Complex Power of a Complex Number Using Euler's Formula

Question

To get the principal answer to a complex number $(a+bi)$ raised to another complex number $(c+di)$ I understand you can get this by first determining $r=\sqrt{a^2+b^2}$ and $\theta = \arctan(b/a)$ and then use those by raising $e^{(\ln(r)*c-d*\theta)+(\ln(r)*d+c*\theta)}$. But I find that does not provide the correct answer for an equation like $(-1+1.732i)^{3}$

Here $r=\sqrt{(-1)^2+1.732^2} = 2$ And $\theta = \arctan{\frac{1.732}{-1}} = -1.04718$

So plugging that in we get $e^{(\ln{2}*3-0*(-1.04718))+(\ln{2}*0+3*(-1.04718))} = -8$

But if I expand the equation at manually (or check it with Wolfram Alpha) I find the correct answer is actually $+8$

It seems there must be a correction factor needed sometimes to switch the sign of the result? I thought it might be related to odd number exponents (in this case $3$) but it doesn't seem to be needed all the time (for example $(2+0i)^3$ works just fine without a correction needed.

I've spend some time researching and I can't see this addressed anywhere I've looked in regard to Euler's Formula or the De Moivre theorem. Does anyone know the answer as to how to fix this?
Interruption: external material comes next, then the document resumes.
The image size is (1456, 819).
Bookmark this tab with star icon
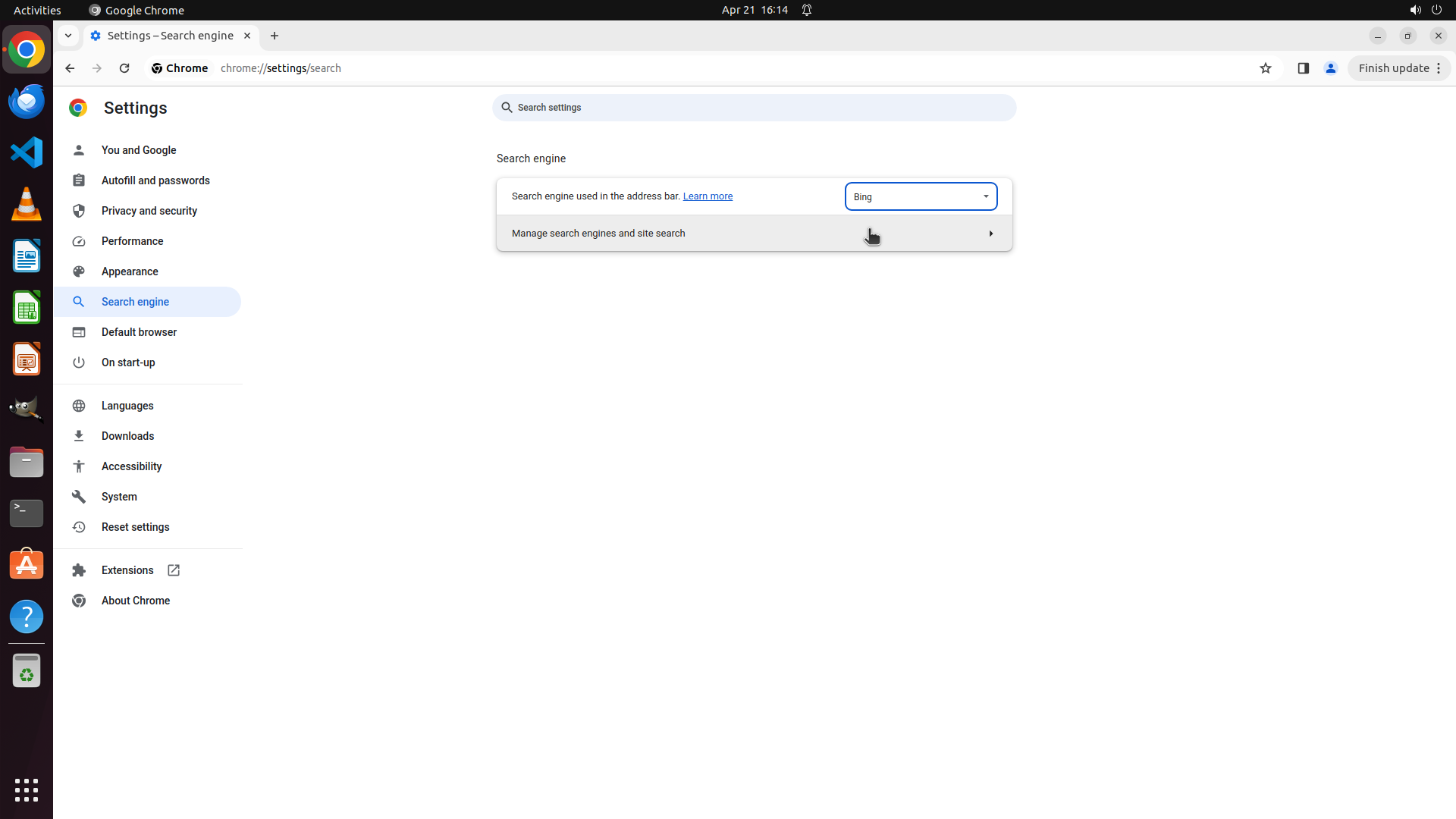pos(1265,68)
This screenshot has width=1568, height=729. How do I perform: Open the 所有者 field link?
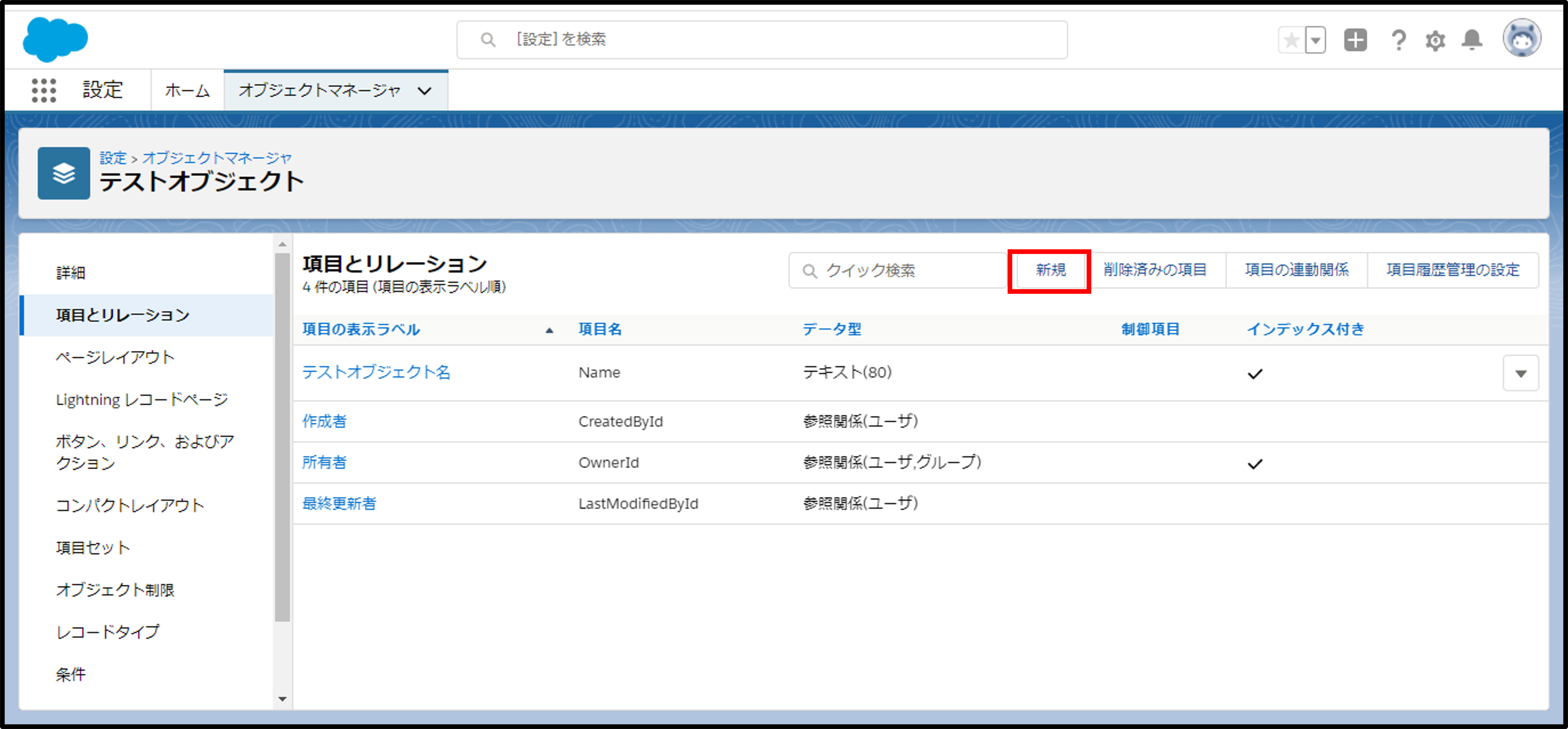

Later edit: I arbitrarily changed the program I was working on to switch the sign of the answer produced by the above formula when: the real part of the exponent was odd AND the real part of the base was less than zero. So far, my revised program has correctly answered the dozen or so questions I have given it.

But I don't know if that is just a fluke. And even if it is correct to reverse the sign of the answer like that I don't know WHY it has to be done.

So I continue to look for some wisdom on this.

Answer 1

Take $1.732$ = $\sqrt 3 $ just for simplification . The mistake you did is that you took $\theta = \arctan(\frac{y}{x})$, which is true only when the point lies in the 1st quadrant in the complex plane. But in the question the point in the base $(-1,1.732)$ lies in 2nd quadrant
So its argument will be $\pi- \arctan(|\frac{y}{x}|) $which gives the value $2\pi/3$. Now putting the respective values in the formula you mentioned We $(e^ {3\log2} ). e^ {(2\pi/3)×3}$. Which gives us $+8.$

Answer 2

Your calculation of arc-tan took the wrong branch of the tangent.

Note that in your number $(−1+1.732\,i)$ the real part is negative and the imaginary part is positive, so the number belongs to the second quadrant and the actual argument is between $\pi/2$ and $\pi$.
Actually, it is $\theta = \frac 23\pi \approx +2.0944,$ which is $\left(\arctan \frac {1.732}{-1}\right) + \pi,$
whilst your result of $−1.04718 \approx \arctan \frac{-1.732}1$ corresponds to $(1-1.732\,i)$ in the fourth quadrant.